**MATERIAL SHOWN**
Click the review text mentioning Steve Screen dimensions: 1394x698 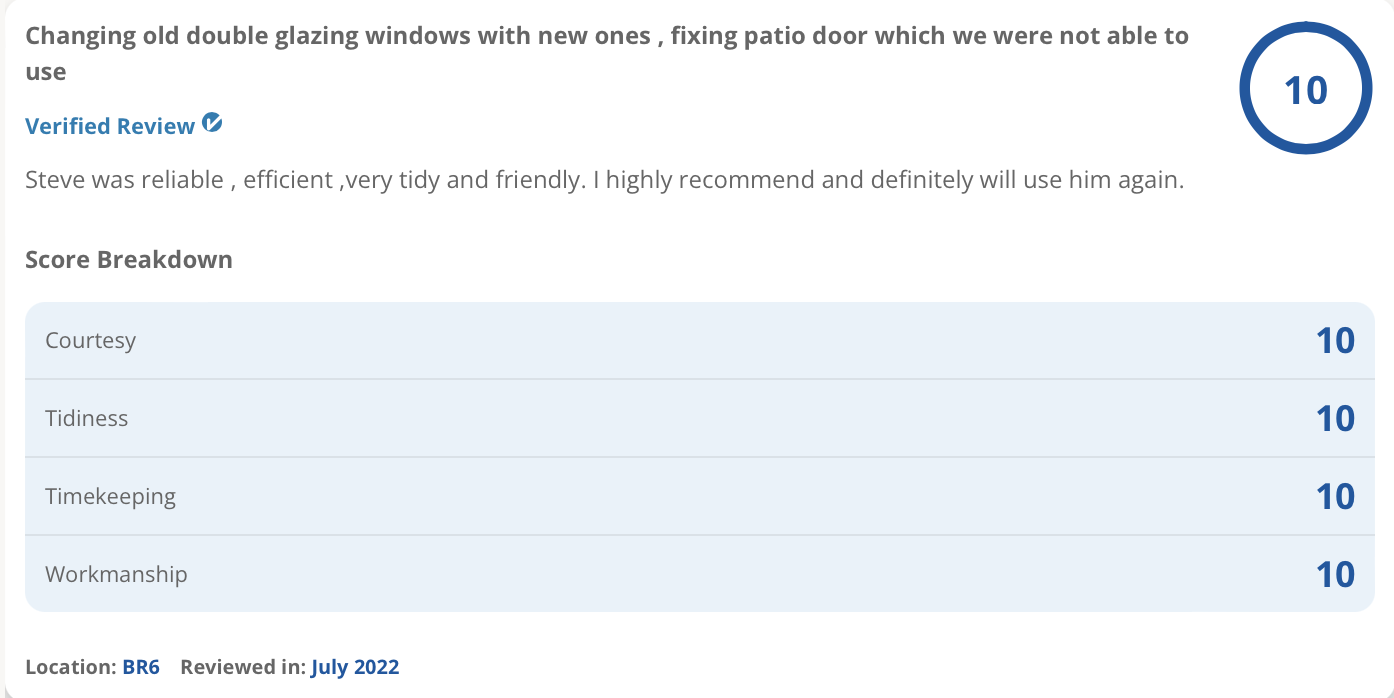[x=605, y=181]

---

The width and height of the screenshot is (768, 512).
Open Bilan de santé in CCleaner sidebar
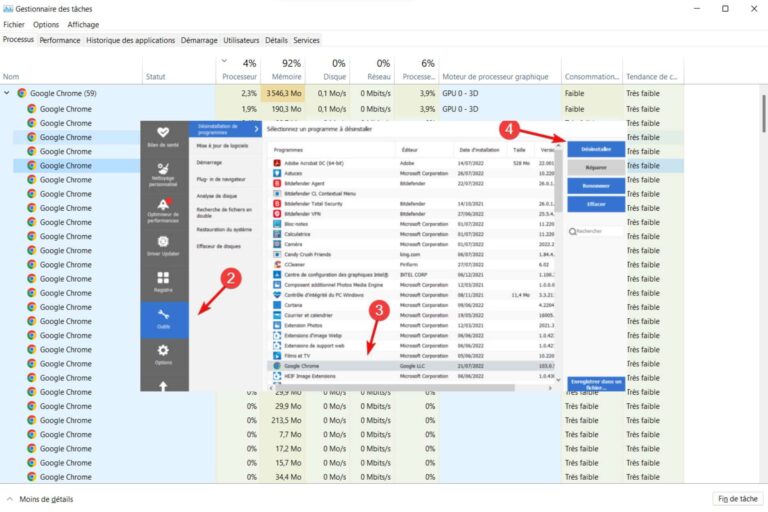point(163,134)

==

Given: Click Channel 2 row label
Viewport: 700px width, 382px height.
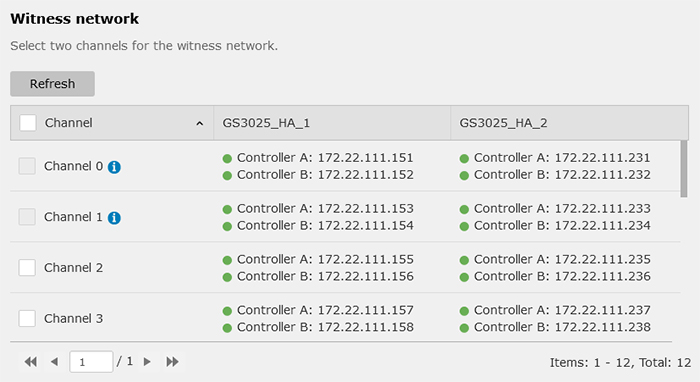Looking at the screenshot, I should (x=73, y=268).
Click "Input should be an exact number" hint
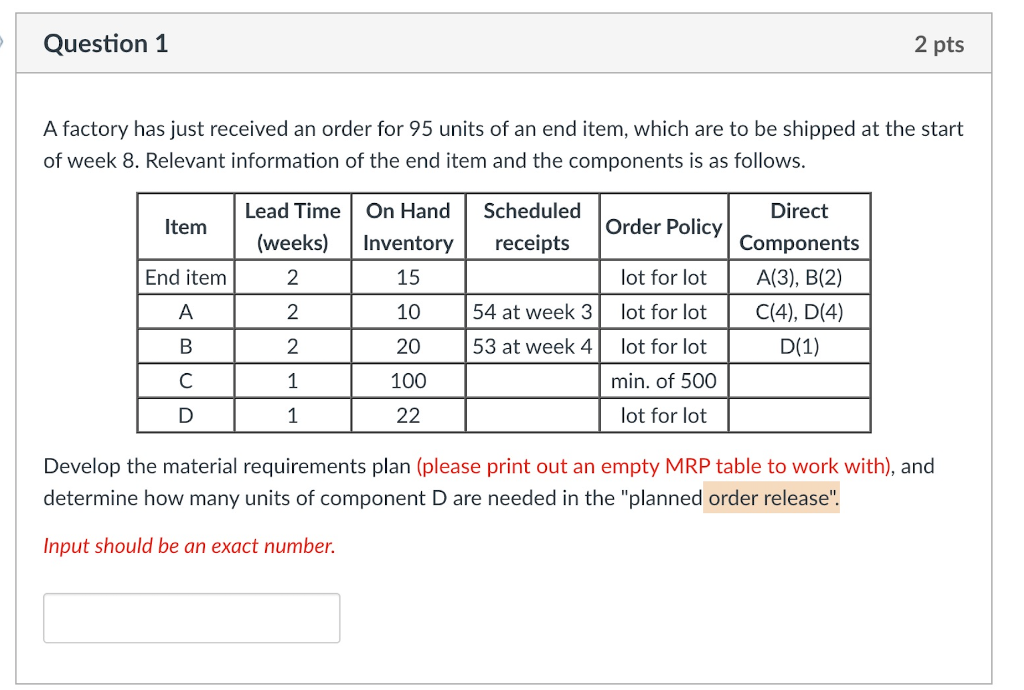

**TASK OBJECTIVE**
Look above for the line with "Given: Click Channel 2 row label" and the line with "should be an", then copy exactly the lines from the first through the second, both kept, with no pictures.

**RESULT OF THE EXERCISE**
Given: Click Channel 2 row label
Viewport: 700px width, 382px height.
Looking at the screenshot, I should (x=73, y=268).
Click "Input should be an exact number" hint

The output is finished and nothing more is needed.